Movimento de mercadorias nos portos nacionais cai 4,3% até outubro

Investimentos em Sines vão criar 900 postos de trabalho até 2039

Os portos portugueses do Continente movimentaram cerca de 77,8 milhões de toneladas de carga nos primeiros dez meses deste ano, uma quebra de 4,3% face ao período homólogo. Os números foram esta terça-feira (18 de dezembro) revelados pela Autoridade da Mobilidade e dos Transportes (AMT), que indica que o Porto de Sines é o principal responsável pela diminuição de movimentação de cargas.

“Sines foi o maior responsável por este valor, uma vez que, devido à redução da importação de recursos energéticos, perdeu 2,43 milhões de toneladas. uma redução de 5,7% do seu volume máximo histórico nos períodos homólogos. Além de Sines, também Lisboa registou um volume de carga perdida de 671 mil toneladas, recuando 6,5%, bem como Leixões e Setúbal”, explica a AMT.

Ainda assim, os portos nacionais registaram um aumento de 0,4% no número de unidades movimentadas no segmento da carga contentorizada, com o Porto de Sines “a bater recorde”. Os portos de Aveiro, Figueira da Foz e foram os únicos do Continente a registar um aumento do volume de carga movimentada em outubro, com mais 335,5 mil toneladas.

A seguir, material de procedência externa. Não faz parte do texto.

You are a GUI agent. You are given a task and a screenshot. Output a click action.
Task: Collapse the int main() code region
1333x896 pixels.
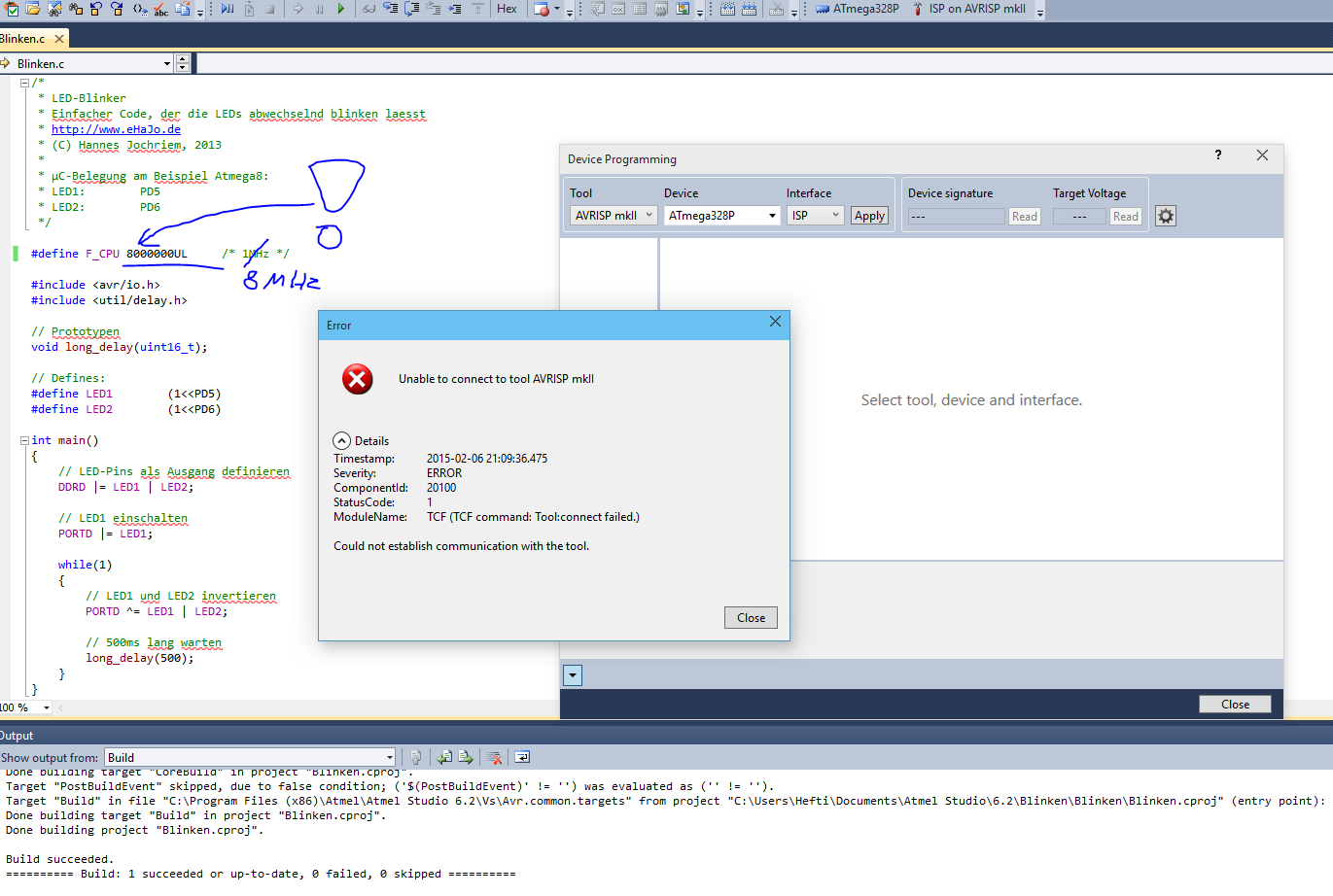22,439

Já no segmento dos contentores, foram movimentadas cerca de 1,57 milhões de unidades e 2,51 milhões de TEU, variações de +0,4% e -0,5%, respetivamente. “No que diz respeito à carga contentorizada, o comportamento dos portos não foi homogéneo. No volume TEU apenas Sines e Leixões registaram variações positivas, respetivamente de +2,2% e +3,7%, face ao período homólogo de 2017 (+50,3 mil TEU no seu conjunto), tendo Sines atingido a marca mais elevada de sempre. Os restantes portos registaram variações negativas, com especial destaque para Lisboa que ‘perdeu’ -50,4 mil TEU, o equivalente a -12%, e para Setúbal que registou ‘perdas’ de -8 mil TEU, o equivalente a -6,3%”, revela ainda a AMT em comunicado.